Saint Luke's Mid America Heart Institute, Kansas City, Missouri, USA; University of Missouri-Kansas City, Kansas City, Missouri, USA.
Saint Luke's Mid America Heart Institute, Kansas City, Missouri, USA; University of Missouri-Kansas City, Kansas City, Missouri, USA.
JACC Cardiovasc Interv. 2023 Feb 13;16(3):261-273. doi: 10.1016/j.jcin.2023.01.003.
Percutaneous coronary intervention (PCI) is increasingly used to revascularize patients ineligible for CABG, but few studies describe these patients and their outcomes.
This study sought to describe characteristics, utility of risk prediction, and outcomes of patients with left main or multivessel coronary artery disease ineligible for coronary bypass grafting (CABG).
Patients with complex coronary artery disease ineligible for CABG were enrolled in a prospective registry of medical therapy + PCI. Angiograms were evaluated by an independent core laboratory. Observed-to-expected 30-day mortality ratios were calculated using The Society for Thoracic Surgeons (STS) and EuroSCORE (European System for Cardiac Operative Risk Evaluation) II scores, surgeon-estimated 30-day mortality, and the National Cardiovascular Data Registry (NCDR) CathPCI model. Health status was assessed at baseline, 1 month, and 6 months.

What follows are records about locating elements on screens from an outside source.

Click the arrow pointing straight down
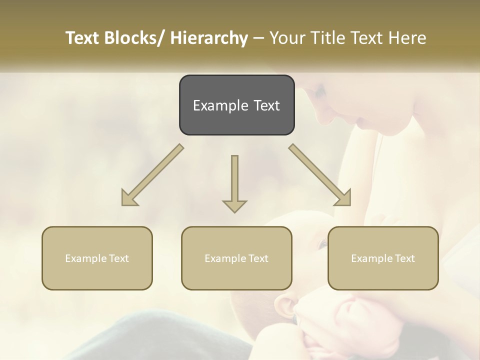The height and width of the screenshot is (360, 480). click(x=234, y=182)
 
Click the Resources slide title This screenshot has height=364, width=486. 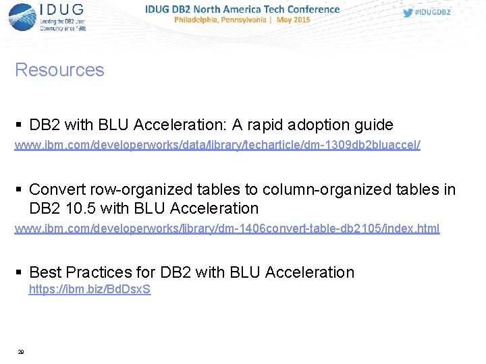pos(59,70)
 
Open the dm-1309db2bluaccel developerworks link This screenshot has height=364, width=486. pos(217,146)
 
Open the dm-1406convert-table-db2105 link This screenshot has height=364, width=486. pos(227,229)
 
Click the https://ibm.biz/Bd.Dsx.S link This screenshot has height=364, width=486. pos(89,290)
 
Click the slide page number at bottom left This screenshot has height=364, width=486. pos(21,352)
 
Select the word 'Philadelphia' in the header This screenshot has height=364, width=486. pos(199,20)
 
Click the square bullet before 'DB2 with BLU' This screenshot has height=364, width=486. pos(19,125)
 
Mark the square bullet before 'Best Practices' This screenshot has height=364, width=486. pos(19,273)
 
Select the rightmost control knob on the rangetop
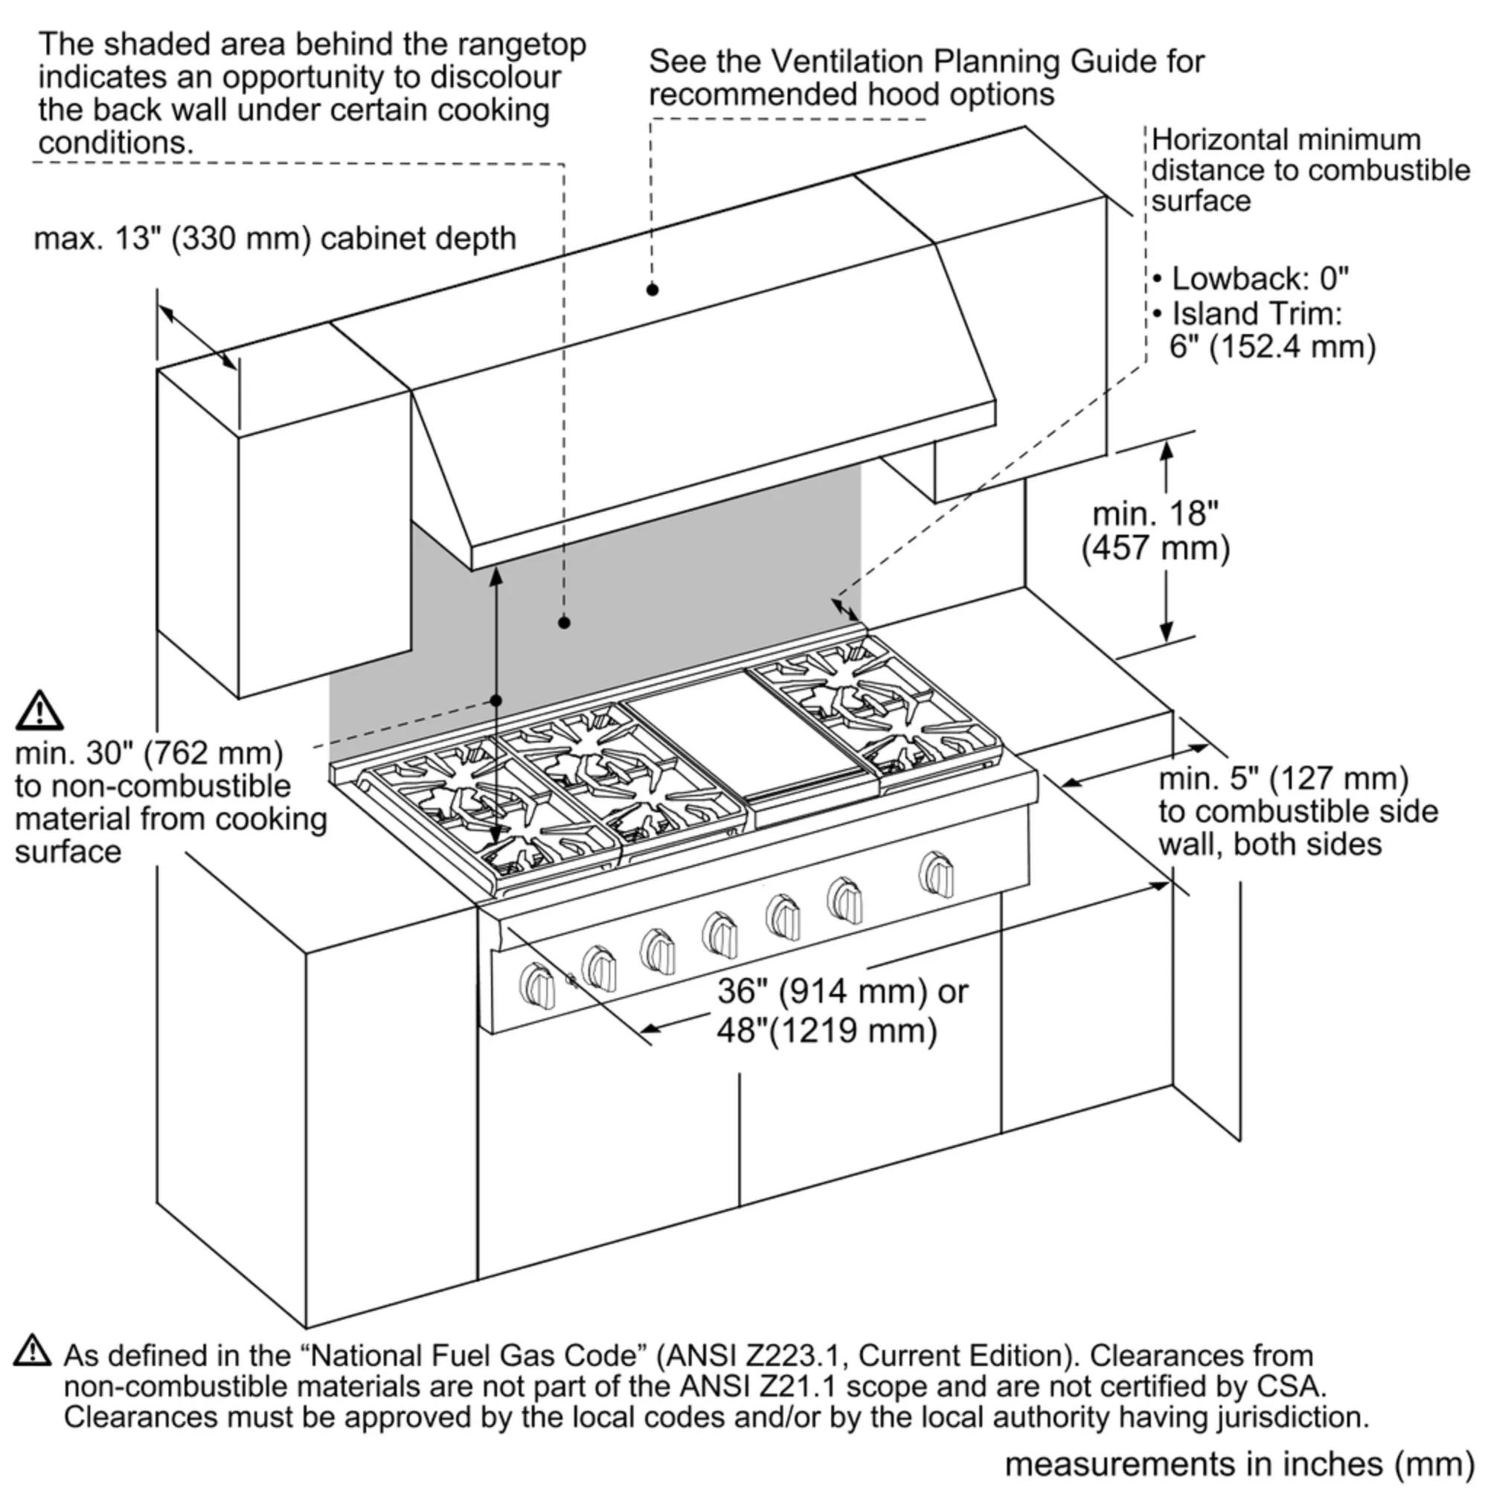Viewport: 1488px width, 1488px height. point(936,874)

A total of 726 patients were enrolled from 22 programs. The mean SYNTAX (Synergy Between Percutaneous Coronary Intervention With Taxus and Cardiac Surgery) score was 32.4 ± 12.2 before and 15.0 ± 11.7 after PCI. All-cause mortality was 5.6% at 30 days and 12.3% at 6 months. Observed-to-expected mortality ratios were 1.06 (95% CI: 0.71-1.36) with The Society for Thoracic Surgeons score, 0.99 (95% CI: 0.71-1.27) with the EuroSCORE II, 0.59 (95% CI: 0.42-0.77) using cardiac surgeons' estimates, and 4.46 (95% CI: 2.35-7.99) using the NCDR CathPCI score. Health status improved significantly from baseline to 6 months: SAQ summary score (65.9 ± 22.5 vs 86.5 ± 15.1; P < 0.0001), Kansas City Cardiomyopathy Questionnaire summary score (54.1 ± 27.2 vs 82.6 ± 19.7; P < 0.0001).
Patients ineligible for CABG who undergo PCI have complex clinical profiles and high disease burden. Following PCI, short-term mortality is considerably lower than surgeons' estimates, similar to surgical risk model predictions but is over 4-fold higher than estimated by the NCDR CathPCI model. Patients' health status improved significantly through 6 months.
经皮冠状动脉介入治疗(PCI)越来越多地用于血管重建不适合冠状动脉旁路移植术(CABG)的患者,但很少有研究描述这些患者及其结果。
本研究旨在描述不适合 CABG 的左主干或多支血管冠状动脉疾病患者的特征、风险预测的应用和结局。
复杂冠状动脉疾病不适合 CABG 的患者被纳入前瞻性药物治疗+PCI 注册研究。由独立的核心实验室评估血管造影。使用胸外科医师协会(STS)和欧洲心脏手术风险评估系统(EuroSCORE)II 评分、外科医师估计的 30 天死亡率以及国家心血管数据注册中心(NCDR)CathPCI 模型计算观察到的与预期的 30 天死亡率比值。在基线、1 个月和 6 个月时评估健康状况。
共从 22 个项目中招募了 726 名患者。PCI 前的平均 SYNTAX(经皮冠状动脉介入治疗与紫杉醇和心脏手术的协同作用)评分是 32.4 ± 12.2,PCI 后是 15.0 ± 11.7。30 天全因死亡率为 5.6%,6 个月时为 12.3%。使用 STS 评分时观察到的与预期的死亡率比值为 1.06(95%CI:0.71-1.36),使用 EuroSCORE II 时为 0.99(95%CI:0.71-1.27),使用心脏外科医生估计时为 0.59(95%CI:0.42-0.77),使用 NCDR CathPCI 评分时为 4.46(95%CI:2.35-7.99)。从基线到 6 个月时健康状况显著改善:SAQ 综合评分(65.9 ± 22.5 与 86.5 ± 15.1;P<0.0001),堪萨斯城心肌病问卷综合评分(54.1 ± 27.2 与 82.6 ± 19.7;P<0.0001)。
不适合 CABG 而行 PCI 的患者具有复杂的临床特征和高疾病负担。PCI 后短期死亡率明显低于外科医生的估计,与手术风险模型预测相似,但高于 NCDR CathPCI 模型估计的 4 倍以上。患者的健康状况在 6 个月内显著改善。